**INSTRUCTIONS FOR THE TASK**
Answer these questions from the passage on rating breast cancer screening units:
(a) What did the review study by Otten et al. show?
(b) What factor is named as an example of something the total score should be adjusted for?
(c) What confidence interval width is given as an example for when the goal is to prevent premature action?

#### EXTRACT PROVIDED ####

These performance indicators are known to vary between screening units. Typically, however, there is no consistent pattern in which one unit outperforms the others on all the indicators. In addition, the number of screen-positive women should be weighed against the number of women who are referred for further tests but do not have breast cancer (false-positive) and the number of women diagnosed with interval breast cancer (false-negative). A review study by Otten et al. on interval and screen-detected breast malignancies showed a delicate balance between recall, detection and false-positive rates. 10
A reliable total score that gives a good reflection of the performance of a screening unit consists of a combination of several scores on each part of the chain of care, e.g. scores on the radiologist, the technical quality of the mammograms and the level of compliance with guidelines. This total score should be adjusted for some factors, such as the time period reporting took place. Interpretation of total scores (and their confidence intervals) is notoriously difficult, because what does a difference of 5 points mean in practice? Thus, the only option is to resort to a league table anyway. If the best-case scenario and worst-case scenario are also presented, then the range of statistical dispersion will be easier to interpret.
There are several alternatives to our method. A more conservative or less conservative method can be chosen depending on the situation. If the goal is to expose even relatively small differences in the league, even at the cost of some additional false alarms, the credible interval method 5 should be used, or our method with, e.g., 90% confidence intervals. If the goal is to prevent premature action, our method could be used with Bonferroni correction to correct for the multiple comparisons that are being made, or with wide confidence intervals (e.g. 99%).
Confidence intervals can also be presented with the (adjusted) detection rate at each screening unit. This has the advantage that the differences in performance become visible, which provides more scope than ratings alone. However, there is sometimes more interest in the league table than in any differences. Therefore, it is necessary to develop methods that give an accurate portrayal of the spread and spacing of ratings. The results of these methods should be easy to interpret, so that non-statisticians also have access to adequate information.
Conclusions
The method illustrated here is easy to implement and the results are easy to interpret. By adding a best-case scenario and a worst-case scenario, the screening units were rated according to their performance, without doing them any injustice, because natural variation and confounders were incorporated into these additional ratings. If the differences are real, even after adjustment, our method distinguishes between screening units whose performance is significantly poorer (or better). If natural variation is the only cause of the observed differences, our method prevents any premature judgement and thus avoids unnecessary anxiety, stigma and guilt. These are important improvements, for patients, care providers and purchasers of health care.

#### DATA SUPPLIED ####

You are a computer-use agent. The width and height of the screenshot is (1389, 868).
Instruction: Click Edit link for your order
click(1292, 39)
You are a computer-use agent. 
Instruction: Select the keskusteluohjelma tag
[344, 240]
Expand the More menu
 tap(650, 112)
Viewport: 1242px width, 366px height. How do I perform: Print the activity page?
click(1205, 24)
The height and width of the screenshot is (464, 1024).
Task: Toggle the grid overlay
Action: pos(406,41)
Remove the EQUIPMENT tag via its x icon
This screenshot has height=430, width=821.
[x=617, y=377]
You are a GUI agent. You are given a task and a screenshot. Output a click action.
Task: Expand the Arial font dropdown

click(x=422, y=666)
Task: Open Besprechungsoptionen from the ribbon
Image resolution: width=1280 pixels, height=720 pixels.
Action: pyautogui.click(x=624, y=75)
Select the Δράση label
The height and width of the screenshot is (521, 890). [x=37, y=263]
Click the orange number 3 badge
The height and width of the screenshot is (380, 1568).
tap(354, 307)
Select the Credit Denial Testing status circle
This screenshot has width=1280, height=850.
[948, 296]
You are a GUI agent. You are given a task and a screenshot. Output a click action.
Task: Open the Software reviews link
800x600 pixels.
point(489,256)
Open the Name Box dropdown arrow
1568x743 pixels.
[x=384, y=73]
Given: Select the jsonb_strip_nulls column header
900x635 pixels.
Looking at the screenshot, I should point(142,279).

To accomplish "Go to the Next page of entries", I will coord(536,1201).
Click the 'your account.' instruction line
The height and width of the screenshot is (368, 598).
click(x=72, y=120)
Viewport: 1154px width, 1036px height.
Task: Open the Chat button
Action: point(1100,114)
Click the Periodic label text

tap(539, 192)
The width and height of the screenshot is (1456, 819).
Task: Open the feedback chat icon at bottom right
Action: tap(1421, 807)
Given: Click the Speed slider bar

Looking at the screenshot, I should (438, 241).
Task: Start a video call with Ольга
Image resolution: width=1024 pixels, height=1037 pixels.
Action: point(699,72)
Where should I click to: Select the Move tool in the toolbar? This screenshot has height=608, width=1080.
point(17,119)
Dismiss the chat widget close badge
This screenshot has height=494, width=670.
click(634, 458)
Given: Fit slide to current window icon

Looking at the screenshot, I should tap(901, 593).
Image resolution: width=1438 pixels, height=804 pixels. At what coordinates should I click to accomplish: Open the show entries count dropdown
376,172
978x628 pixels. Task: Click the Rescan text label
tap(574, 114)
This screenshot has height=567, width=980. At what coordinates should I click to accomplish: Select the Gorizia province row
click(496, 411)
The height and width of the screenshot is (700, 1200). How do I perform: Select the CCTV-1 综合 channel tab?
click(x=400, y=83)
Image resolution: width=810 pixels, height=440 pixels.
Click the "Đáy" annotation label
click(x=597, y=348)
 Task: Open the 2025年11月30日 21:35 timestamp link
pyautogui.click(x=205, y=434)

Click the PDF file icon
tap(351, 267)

####

**EXERCISE ANSWER**
(a) It showed a delicate balance between recall, detection and false-positive rates.
(b) The time period in which reporting took place.
(c) 99%.